Your answer must be the lines from the one holding "At what coordinates" through the final line of the entries below, copied exactly, with no pictures.
─── Supplied information
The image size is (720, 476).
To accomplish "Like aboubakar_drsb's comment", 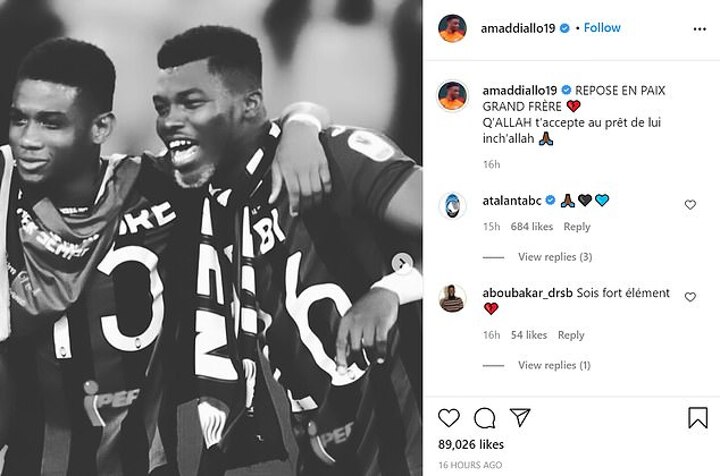I will 690,297.
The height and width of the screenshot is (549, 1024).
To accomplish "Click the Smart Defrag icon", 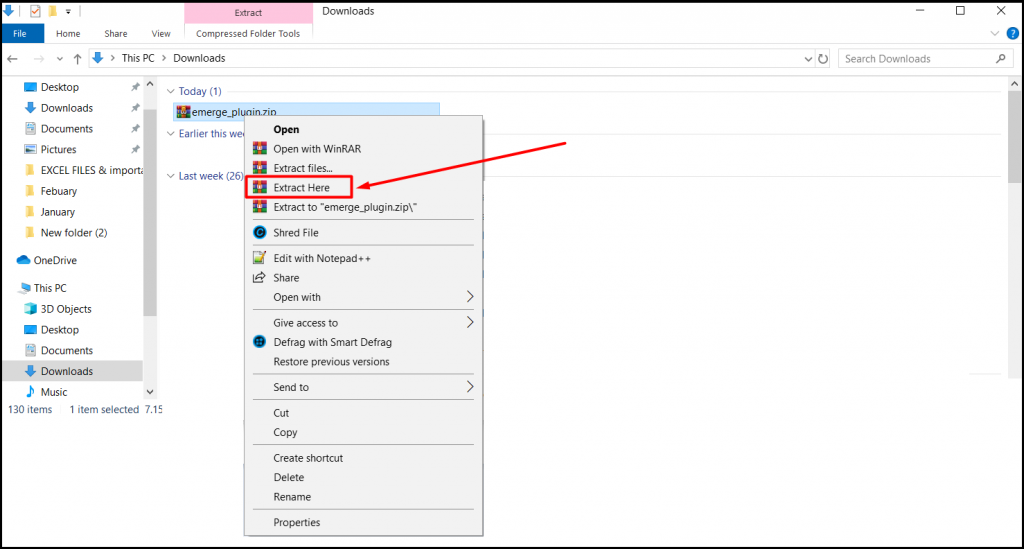I will pyautogui.click(x=260, y=341).
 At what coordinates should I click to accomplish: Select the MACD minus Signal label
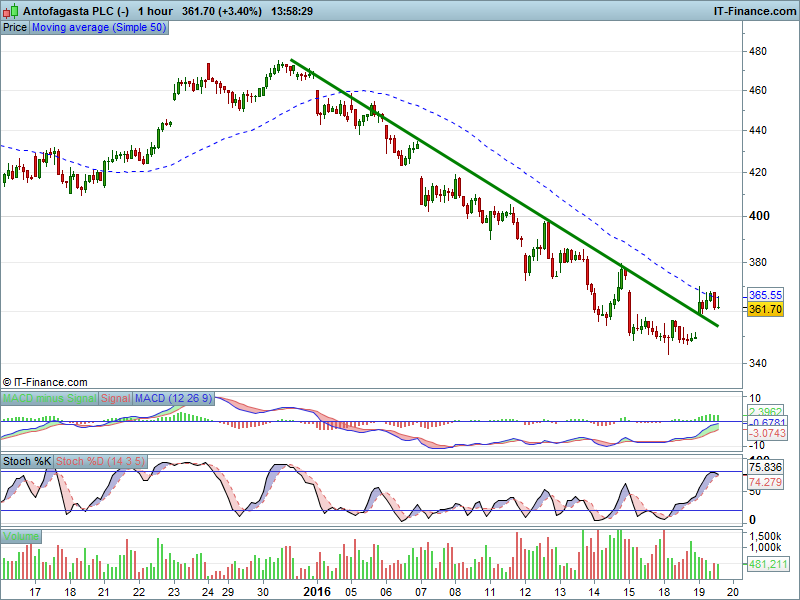tap(49, 398)
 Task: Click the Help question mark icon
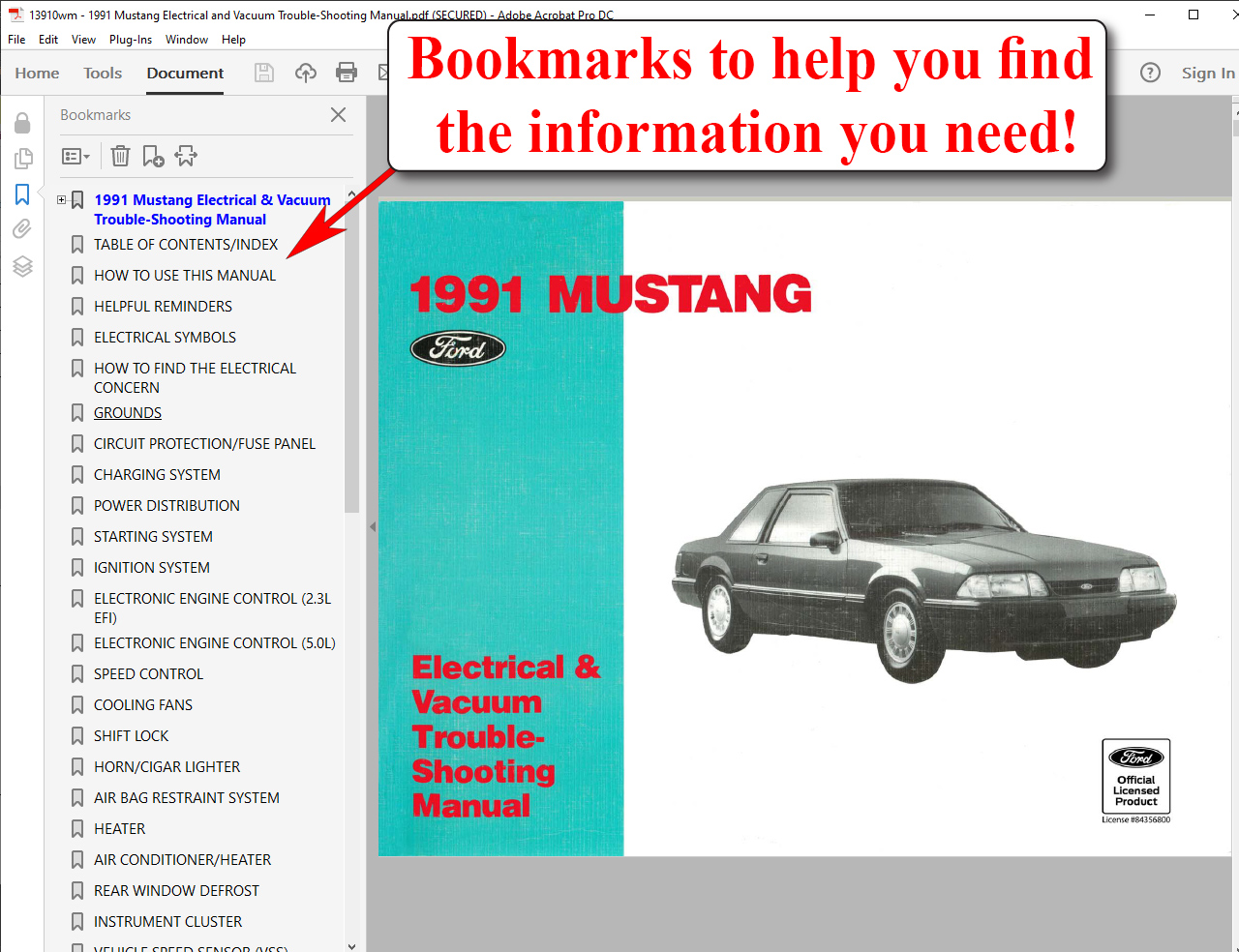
──────
Your solution >>
 At what coordinates should I click to accomplish: Select the MACD minus Signal label
tap(49, 398)
 Task: Click the Help question mark icon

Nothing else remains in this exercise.